En comparaison, la notion de conditionnement culturel sans lien avec une quelconque forme de cyclicité nous semble assez insuffisante. Car si tout le monde est d’accord pour reconnaître que notre rapport à la mémoire n’est pas constant et donc se préte aisément à une forme de cyclicité - les psychanalystes parlent d’anamnèse quand les souvenirs refoulés remontent à la conscience- la notion de conditionnement semble somme toute assez peu propice à une telle mise en équation temporelle. Car l’intéret du mémoriel, c’est qu’il a un rapport évident avec la notion de temporalité. Bien plus, l’on sait que les sociétés à certains moments sont prêtes à dépasser certains clivages au sein de leur population alors qu’à d’autres moments, ces clivages reprennent le dessus, ce qui va compromettre le maintien des unions de toutes sortes qui auront bénéficié, pendant un temps, d’une certaine forme d’amnésie, comme dans le cas de la formation de l’Union Européenne, dans les années cinquante. Et inversement, les exemples ne manquent pas d’effondrements d’empires liés à un retour aux racines, aux origines.

Ce qui nous géne, en outre,dans ce critère « conditionnel » c’est qu’il joue essentiellement chez ses tenants sur le thème natal individuel dans toute sa complexité alors que pour notre part, nous travaillons sur un nombre très limité de facteurs au niveau cyclique, sans qu’il y ait quoi que ce soit qui soit constant si ce n’est en tant que cyclicité justement.

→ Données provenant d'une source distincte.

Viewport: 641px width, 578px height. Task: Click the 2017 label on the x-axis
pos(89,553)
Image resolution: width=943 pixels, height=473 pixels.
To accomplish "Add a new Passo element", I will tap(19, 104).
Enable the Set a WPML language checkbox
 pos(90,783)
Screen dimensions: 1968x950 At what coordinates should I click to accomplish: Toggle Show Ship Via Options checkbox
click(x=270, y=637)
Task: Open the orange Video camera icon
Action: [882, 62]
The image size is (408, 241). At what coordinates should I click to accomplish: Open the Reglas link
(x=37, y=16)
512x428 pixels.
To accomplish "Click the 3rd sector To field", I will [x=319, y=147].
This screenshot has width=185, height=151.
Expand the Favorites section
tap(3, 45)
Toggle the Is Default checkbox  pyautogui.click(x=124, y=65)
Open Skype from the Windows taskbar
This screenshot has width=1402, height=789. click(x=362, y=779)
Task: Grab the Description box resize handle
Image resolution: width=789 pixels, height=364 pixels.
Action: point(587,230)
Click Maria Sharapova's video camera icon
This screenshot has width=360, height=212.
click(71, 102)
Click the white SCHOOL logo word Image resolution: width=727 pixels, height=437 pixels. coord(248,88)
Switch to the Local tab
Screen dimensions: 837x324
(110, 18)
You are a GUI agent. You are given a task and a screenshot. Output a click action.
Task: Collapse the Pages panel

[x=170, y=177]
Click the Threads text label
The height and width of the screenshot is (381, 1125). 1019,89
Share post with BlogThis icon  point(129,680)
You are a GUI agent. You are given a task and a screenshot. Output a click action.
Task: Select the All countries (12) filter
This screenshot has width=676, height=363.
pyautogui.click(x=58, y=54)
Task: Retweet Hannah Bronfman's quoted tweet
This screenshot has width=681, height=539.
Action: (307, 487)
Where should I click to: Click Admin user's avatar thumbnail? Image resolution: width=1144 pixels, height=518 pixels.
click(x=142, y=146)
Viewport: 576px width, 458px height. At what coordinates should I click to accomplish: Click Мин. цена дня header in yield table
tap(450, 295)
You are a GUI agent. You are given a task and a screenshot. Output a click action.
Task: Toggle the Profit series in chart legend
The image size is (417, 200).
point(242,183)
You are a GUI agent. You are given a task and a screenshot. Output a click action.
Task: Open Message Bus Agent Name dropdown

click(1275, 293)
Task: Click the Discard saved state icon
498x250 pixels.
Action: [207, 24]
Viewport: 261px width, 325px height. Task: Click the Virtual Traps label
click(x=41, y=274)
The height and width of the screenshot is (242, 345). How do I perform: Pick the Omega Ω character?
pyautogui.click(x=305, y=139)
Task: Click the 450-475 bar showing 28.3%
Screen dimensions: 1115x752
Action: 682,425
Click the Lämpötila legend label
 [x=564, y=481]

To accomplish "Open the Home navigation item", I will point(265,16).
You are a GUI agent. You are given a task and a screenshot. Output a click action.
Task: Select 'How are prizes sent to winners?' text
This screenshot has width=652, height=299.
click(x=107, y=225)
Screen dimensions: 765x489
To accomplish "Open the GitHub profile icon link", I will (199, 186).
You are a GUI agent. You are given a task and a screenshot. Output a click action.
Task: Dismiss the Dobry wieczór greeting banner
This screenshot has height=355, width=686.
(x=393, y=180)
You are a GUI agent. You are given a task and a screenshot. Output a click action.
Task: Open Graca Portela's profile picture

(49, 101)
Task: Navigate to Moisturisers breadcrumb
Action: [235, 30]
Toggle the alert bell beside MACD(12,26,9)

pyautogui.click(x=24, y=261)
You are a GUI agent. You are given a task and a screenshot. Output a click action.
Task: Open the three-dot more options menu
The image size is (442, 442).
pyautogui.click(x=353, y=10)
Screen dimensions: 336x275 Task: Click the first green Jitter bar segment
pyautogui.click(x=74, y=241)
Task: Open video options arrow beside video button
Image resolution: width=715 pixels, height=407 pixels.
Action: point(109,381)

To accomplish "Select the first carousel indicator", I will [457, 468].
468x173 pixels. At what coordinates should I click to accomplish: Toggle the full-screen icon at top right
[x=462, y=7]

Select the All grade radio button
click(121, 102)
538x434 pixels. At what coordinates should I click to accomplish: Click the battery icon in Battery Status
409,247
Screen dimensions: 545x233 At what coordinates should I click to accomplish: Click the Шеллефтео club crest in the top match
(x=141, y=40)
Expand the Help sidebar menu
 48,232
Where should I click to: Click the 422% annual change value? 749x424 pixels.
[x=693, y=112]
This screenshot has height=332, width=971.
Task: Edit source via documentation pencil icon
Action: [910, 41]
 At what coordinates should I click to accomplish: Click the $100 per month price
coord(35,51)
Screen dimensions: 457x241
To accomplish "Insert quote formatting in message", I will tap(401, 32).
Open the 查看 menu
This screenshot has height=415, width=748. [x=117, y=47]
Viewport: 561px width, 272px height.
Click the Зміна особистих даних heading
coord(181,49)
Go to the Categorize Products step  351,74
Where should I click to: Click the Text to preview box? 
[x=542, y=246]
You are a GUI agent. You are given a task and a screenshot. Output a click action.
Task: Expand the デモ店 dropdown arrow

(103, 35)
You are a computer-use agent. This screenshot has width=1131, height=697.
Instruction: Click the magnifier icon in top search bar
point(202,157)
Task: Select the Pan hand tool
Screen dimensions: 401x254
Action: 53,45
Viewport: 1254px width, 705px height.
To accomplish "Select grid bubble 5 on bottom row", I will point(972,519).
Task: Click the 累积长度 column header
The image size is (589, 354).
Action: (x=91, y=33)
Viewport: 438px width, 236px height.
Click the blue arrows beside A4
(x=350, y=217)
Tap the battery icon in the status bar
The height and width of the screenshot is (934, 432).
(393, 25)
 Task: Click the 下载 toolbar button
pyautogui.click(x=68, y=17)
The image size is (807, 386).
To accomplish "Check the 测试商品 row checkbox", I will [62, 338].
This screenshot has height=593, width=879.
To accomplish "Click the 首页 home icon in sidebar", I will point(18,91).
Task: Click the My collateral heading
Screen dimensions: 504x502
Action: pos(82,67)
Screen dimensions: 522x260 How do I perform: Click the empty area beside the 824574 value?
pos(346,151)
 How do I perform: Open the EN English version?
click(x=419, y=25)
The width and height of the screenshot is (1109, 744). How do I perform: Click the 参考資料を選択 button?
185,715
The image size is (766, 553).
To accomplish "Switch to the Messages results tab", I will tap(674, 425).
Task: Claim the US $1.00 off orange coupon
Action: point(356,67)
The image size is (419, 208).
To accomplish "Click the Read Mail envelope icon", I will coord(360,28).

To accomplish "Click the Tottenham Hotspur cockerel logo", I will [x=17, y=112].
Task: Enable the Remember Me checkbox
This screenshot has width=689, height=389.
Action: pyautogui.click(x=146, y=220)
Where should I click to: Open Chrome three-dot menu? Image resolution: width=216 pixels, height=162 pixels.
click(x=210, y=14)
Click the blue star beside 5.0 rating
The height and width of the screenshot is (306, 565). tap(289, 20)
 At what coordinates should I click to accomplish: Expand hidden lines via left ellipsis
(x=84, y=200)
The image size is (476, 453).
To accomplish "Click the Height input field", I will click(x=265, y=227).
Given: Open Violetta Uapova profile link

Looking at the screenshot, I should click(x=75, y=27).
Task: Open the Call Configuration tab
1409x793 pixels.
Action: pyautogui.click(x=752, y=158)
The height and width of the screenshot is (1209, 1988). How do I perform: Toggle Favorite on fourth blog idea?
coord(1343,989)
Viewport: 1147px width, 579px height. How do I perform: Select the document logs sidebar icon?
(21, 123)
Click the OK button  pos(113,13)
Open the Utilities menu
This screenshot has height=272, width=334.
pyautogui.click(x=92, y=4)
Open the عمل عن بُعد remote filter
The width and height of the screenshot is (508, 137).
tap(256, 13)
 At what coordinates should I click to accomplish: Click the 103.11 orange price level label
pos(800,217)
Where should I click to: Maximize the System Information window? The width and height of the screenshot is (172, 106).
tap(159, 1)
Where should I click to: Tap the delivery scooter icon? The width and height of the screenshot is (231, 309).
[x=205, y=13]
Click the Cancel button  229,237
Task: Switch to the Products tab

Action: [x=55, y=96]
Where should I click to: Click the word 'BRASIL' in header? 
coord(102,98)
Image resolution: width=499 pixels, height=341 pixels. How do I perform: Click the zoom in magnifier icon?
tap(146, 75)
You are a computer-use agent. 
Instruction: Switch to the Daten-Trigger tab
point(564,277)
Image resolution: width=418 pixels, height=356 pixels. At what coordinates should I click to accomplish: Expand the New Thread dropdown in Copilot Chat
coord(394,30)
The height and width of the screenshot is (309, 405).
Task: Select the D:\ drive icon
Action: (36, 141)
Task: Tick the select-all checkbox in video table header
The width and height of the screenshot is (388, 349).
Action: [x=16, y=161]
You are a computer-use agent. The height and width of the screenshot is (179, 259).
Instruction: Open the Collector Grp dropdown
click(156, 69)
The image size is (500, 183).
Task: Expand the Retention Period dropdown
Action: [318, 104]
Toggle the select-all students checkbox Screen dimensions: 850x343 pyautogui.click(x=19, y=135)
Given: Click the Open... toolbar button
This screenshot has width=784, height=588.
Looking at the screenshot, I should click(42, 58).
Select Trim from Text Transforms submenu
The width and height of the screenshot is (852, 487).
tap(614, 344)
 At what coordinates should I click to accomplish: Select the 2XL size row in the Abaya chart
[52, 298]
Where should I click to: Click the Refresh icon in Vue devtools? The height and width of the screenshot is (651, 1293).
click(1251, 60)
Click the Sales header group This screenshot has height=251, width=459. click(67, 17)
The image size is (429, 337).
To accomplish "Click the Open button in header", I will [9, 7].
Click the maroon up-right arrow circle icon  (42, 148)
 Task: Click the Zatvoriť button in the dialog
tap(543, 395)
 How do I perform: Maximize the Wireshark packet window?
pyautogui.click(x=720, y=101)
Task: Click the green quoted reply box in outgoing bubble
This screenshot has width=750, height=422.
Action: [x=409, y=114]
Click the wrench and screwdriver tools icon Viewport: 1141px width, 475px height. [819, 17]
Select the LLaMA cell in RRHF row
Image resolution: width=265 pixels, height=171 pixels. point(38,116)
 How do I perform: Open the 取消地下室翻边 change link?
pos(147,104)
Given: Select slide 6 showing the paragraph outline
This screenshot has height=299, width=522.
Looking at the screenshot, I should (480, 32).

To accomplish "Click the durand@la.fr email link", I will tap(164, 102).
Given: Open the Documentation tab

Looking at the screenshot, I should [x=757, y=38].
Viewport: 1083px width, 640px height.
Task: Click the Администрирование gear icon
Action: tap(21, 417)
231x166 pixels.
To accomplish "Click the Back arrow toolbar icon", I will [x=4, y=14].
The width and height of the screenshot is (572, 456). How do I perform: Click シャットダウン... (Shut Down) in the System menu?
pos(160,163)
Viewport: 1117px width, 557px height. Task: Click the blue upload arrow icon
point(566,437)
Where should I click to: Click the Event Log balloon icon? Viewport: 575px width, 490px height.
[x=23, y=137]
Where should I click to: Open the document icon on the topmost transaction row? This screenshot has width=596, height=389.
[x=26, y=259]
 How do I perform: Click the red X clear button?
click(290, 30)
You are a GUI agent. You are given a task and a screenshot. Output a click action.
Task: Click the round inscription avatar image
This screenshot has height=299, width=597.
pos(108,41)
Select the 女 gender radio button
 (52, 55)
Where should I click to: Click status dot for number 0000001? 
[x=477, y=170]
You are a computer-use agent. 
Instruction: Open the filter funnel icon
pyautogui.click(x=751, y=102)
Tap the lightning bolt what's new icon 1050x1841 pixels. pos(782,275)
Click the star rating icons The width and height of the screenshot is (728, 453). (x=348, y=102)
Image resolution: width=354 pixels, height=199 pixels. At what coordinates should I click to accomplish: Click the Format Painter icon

Pour nous, l’astrologie constitue un conditionnement majeur bien plus qu’elle n’est conditionnée et c’est ce conditionnement qui active le processus mémoriel lequel fera nécessairement appel à quelque forme de conditionnement lié à la mémoire du vécu.

Le travail de mémoire exige du temps comme on le sait pertinemment au niveau psychothérapeutique et en ce sens notre astrologie mémorielle dégage des plages de temps, identiques pour tous mais nourries diversement d’une personne à l’autre même si une partie de la mémoire est nécessairement partagée, à l’aune de toutes sortes d’événements comme ce qui eut lieu à New York en septembre 2001.

L’astrologie mémorielle entretient bien évidemment des liens avec la neurologie, la question des aires de la mémoire – à localiser dans le cerveau – notamment qui seraient alternativement activées et désactivées selon quelque stimulus pavlovien. Une recherche en commun entre spécialistes du cerveau et tenants de l’astrologie mémorielle pourrait fort bien se concevoir sur la base du passage de Saturne sur les axes équinoxiaux et solsticiaux, du fait de l’inclinaison de l’axe de rotation de la Terre, c’est-à-dire l’angle que cet axe fait avec la verticale au plan de l’orbite, générant le cycle des saisons.

Certes, il a pu sembler plus commode de parler de « conditionnement », pour rendre compte de la spécificité individuelle mais c’est selon nous une solution de facilité qui tend à noyer la démarche de l’astrologue. Le créneau mémoriel nous semble bien plus porteur, d’autant qu’il englobe le conditionnement dans une perspective à la fois cyclique et collective proprement astrologique alors que pour l’astrologie conditionnaliste, il s’agit de paramétres qui ne sont pas d’ordre astrologique.